** TEXT EXCERPT follows **

CRACK

Track by track: Pavel Milyakov breaks down Masse Métal

© Oleksandra Trishyna

12.05.20
Words by:

As Buttechno, Pavel Milyakov has become a staple in Russia’s underground techno scene. Since emerging in 2010, he has founded the Johns’ Kingdom collective, soundtracked runway shows for fashion designer Gosha Rubchinskiy and released on revered labels like Cititrax and трип (trip). His new record, released under his given name on cult favourite The Trilogy Tapes at the end of April, sees him swap the dancefloor for more experimental fare.

The culmination of a years-long research project that included a flagship performance at last year’s Berlin Atonal, Masse Métal deals in creaking industrial soundscapes instead of pounding rhythm. While not the first time Milyakov has set out to explore territory beyond the club – last year’s La Maison De La Mort, for example, saw him try his hand at ambient – it’s one of the most extreme departures from his Buttechno project the Moscow-based producer has made to date.

While the album isn’t the most soothing of lockdown listens, as Milyakov himself says, Masse Métal speaks to the sense of precarity and, well, doom, that has become heightened during the current crisis. The album is built around samples Milyakov collected of military drills and broken machinery, always backed by a constant sense of unease. Together it evokes arid, man made wastelands and the bleakness of post-industrial capitalism, posing questions about humanity’s relationship to nature and itself.

** End of TEXT EXCERPT **
** PROVIDED DATA follows **

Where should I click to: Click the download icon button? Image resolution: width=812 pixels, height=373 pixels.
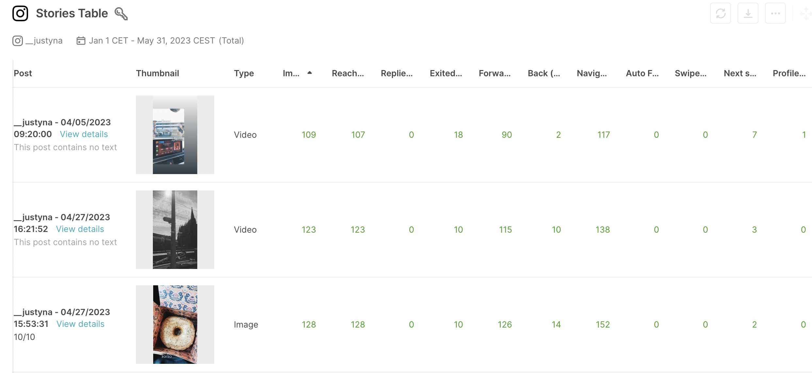(748, 13)
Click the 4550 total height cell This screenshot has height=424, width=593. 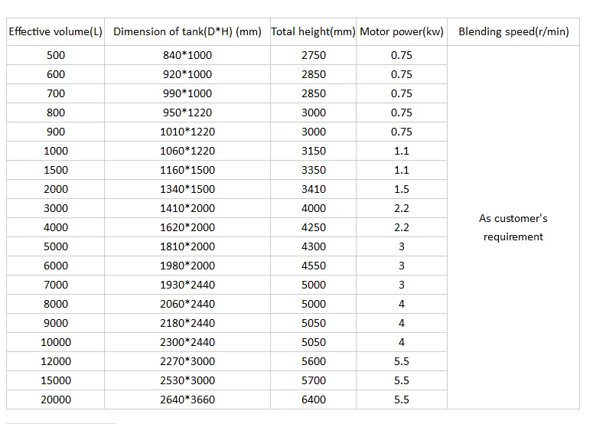[313, 266]
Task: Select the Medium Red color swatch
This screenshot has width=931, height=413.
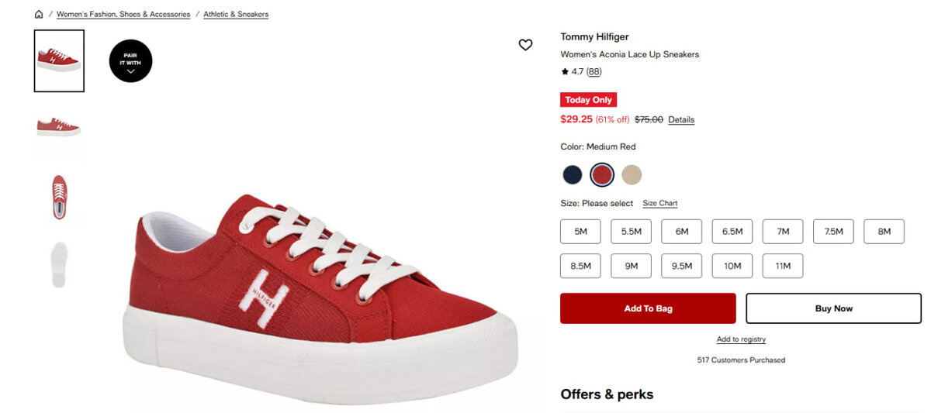Action: coord(602,175)
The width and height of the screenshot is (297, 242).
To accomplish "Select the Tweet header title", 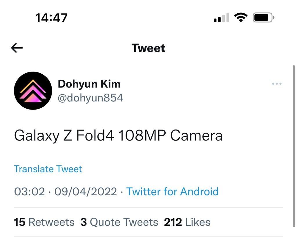I will [x=148, y=48].
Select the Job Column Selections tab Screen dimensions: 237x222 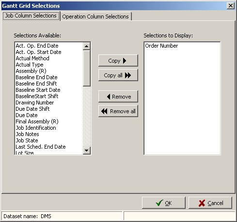(31, 16)
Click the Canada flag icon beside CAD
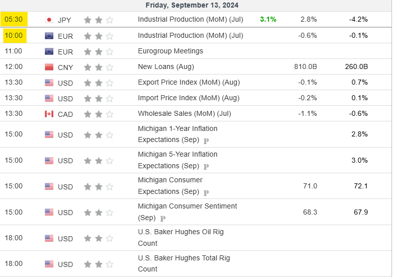The width and height of the screenshot is (393, 277). 49,114
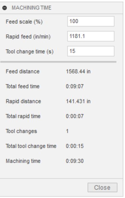Focus the Feed scale (%) input field

91,21
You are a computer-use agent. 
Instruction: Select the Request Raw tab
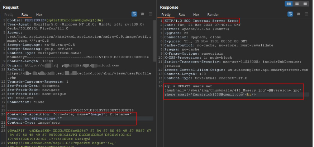pyautogui.click(x=25, y=15)
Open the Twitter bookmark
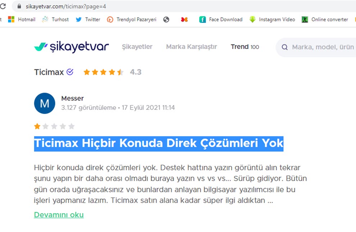This screenshot has width=356, height=232. click(x=88, y=19)
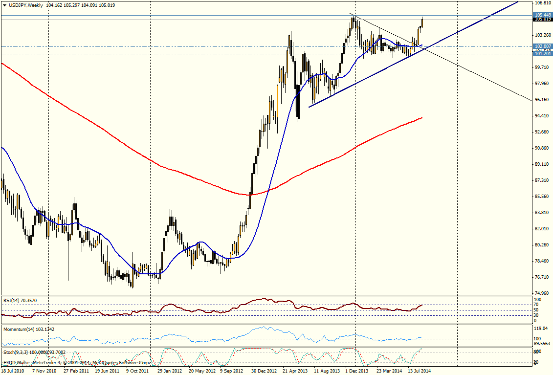The image size is (553, 375).
Task: Select the 102.007 horizontal level price tag
Action: [543, 46]

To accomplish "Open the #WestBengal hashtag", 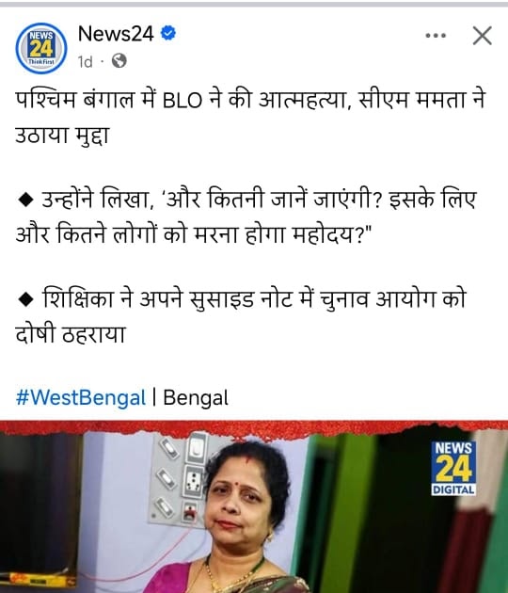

** End of PROVIDED DATA **

* _QUESTIONS ON THE MATERIAL_
1 – List every record label named in the article about Pavel Milyakov's Masse Métal.
2 – Write the next part of the article about Pavel Milyakov's Masse Métal, picking up after its last sentence.

* _NUMBERED ANSWERS_
1 –
Cititrax
трип (trip)
The Trilogy Tapes

2 –
We caught up with Milyakov shortly after the record’s release to discuss Masse Métal and talk through some of the album’s key tracks.

This album is the completion of a research project you’ve been working on – can you tell us about that project?
This album is an archive of sounds that I recorded for my latest audiovisual performance called Masse Métal. I started collecting and producing from 2017-2018. The first time I performed it was in the Foundry gallery space in 2018, and then at Berlin Atonal in 2019.

The performance had to put the spectator in a special anxious state, where you feel that you’re just one small part inside of a huge industrial mechanism. The Atonal performance took place in the big hall of Kraftwerk Berlin, which is really huge – a 20-metre-high concrete industrial space – so the first time I went there I felt that it was the right place for trying to represent this feeling. This kind of atmosphere in such a huge industrial space reflects the problem of human self-determination in the modern world.

This problem was also represented in the art of the Russian futurist movement in the early 20th century, right after the explosive growth of industrialisation. They used quite minimalistic and innovative tools combining experimental media – music, cinema, poetry and theatre – together. The accepted wisdom among government leaders at that time was that humanity should subjugate natural processes with the help of new industrial tools and factories. Even though times have changed, we see that this tendency is still here and we see how it affects the earth and our lives.

Milyakov's sketch for Masse Métal artwork

There’s much less of a focus on groove for the majority of Masse Métal. Instead, it favours texture and field recordings, what attracted you to this style of production?
For me, danceability is just one of the sonic tools that can be used for different reasons. In this work, I used different tools. I selected the ones I see as the best to represent the concept and to create the right tone and atmosphere. It’s the main reason to use any kind of structures or genres in my work. It could be any genre and any kind of structure, but they should match the overall concept and idea.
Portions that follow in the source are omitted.